# [What you need to do]
- 1) List the four subjects on which paragraph (3)(a) of the consulting agreement says Wenger shall consult with the Company.
- 2) Please reproduce the consulting agreement word for word from "This is to acknowledge" up to and including "services to clients.".

# [Selected excerpt]
EXHIBIT 10.1

                       Agreement dated as of July 9, 1996
                   between the Registrant and Jerome M. Wenger








                           [JEROME WENGER LETTERHEAD]


NoFire Technologies, Inc.
21 Industrial Avenue
Upper Saddle River, NJ  07458

Attention:  Sam Oolie, CEO

                            Re: Consulting Agreement
                            ------------------------     

This is to acknowledge and confirm the following terms of our Consulting
Agreement which shall be effective as of the date it is agreed to and accepted
by NoFire Technologies, Inc. (the "Company").

         (1) Jerome M. Wenger ("Wenger") is actively involved in providing
financial public relations, consulting and advisory services to clients.

         (2) The Company hereby engages Wenger, and Wenger hereby agrees, to
render financial public relations, consulting and advisory services to the
Company.

         (3)   During the term of this Consulting Agreement:

               (a) Wenger shall provide assistance and advice to, and consult
with, the Company concerning: the general operations of the business of the
Company and expansion of its services; financial, investor and stockholder
relations; financial public relations presentations of the Company; and
identification and implementation of new business directions through internal
and external means; and shall review and advise the Company regarding its
overall progress and needs. Such advice and consultation shall be provided by
Wenger to the Company in such form, manner and place as the Company reasonably
requests.

# [Data section]

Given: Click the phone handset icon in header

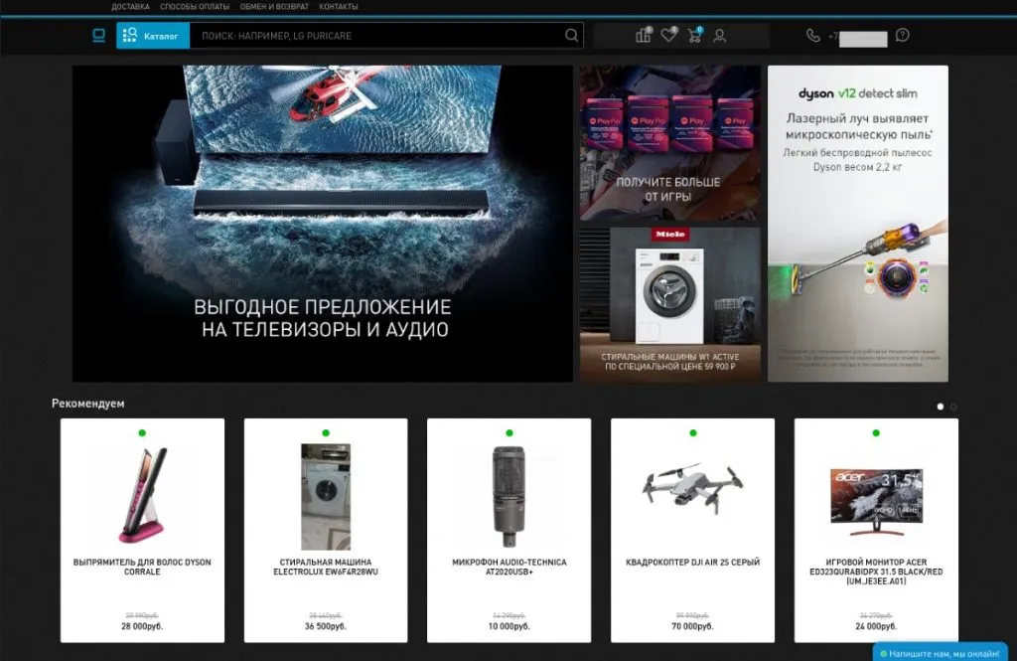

# [Responses per task]
- 1)
1. The general operations of the business of the Company and expansion of its services
2. Financial, investor and stockholder relations
3. Financial public relations presentations of the Company
4. Identification and implementation of new business directions through internal and external means

- 2)
This is to acknowledge and confirm the following terms of our Consulting
Agreement which shall be effective as of the date it is agreed to and accepted
by NoFire Technologies, Inc. (the "Company").

         (1) Jerome M. Wenger ("Wenger") is actively involved in providing
financial public relations, consulting and advisory services to clients.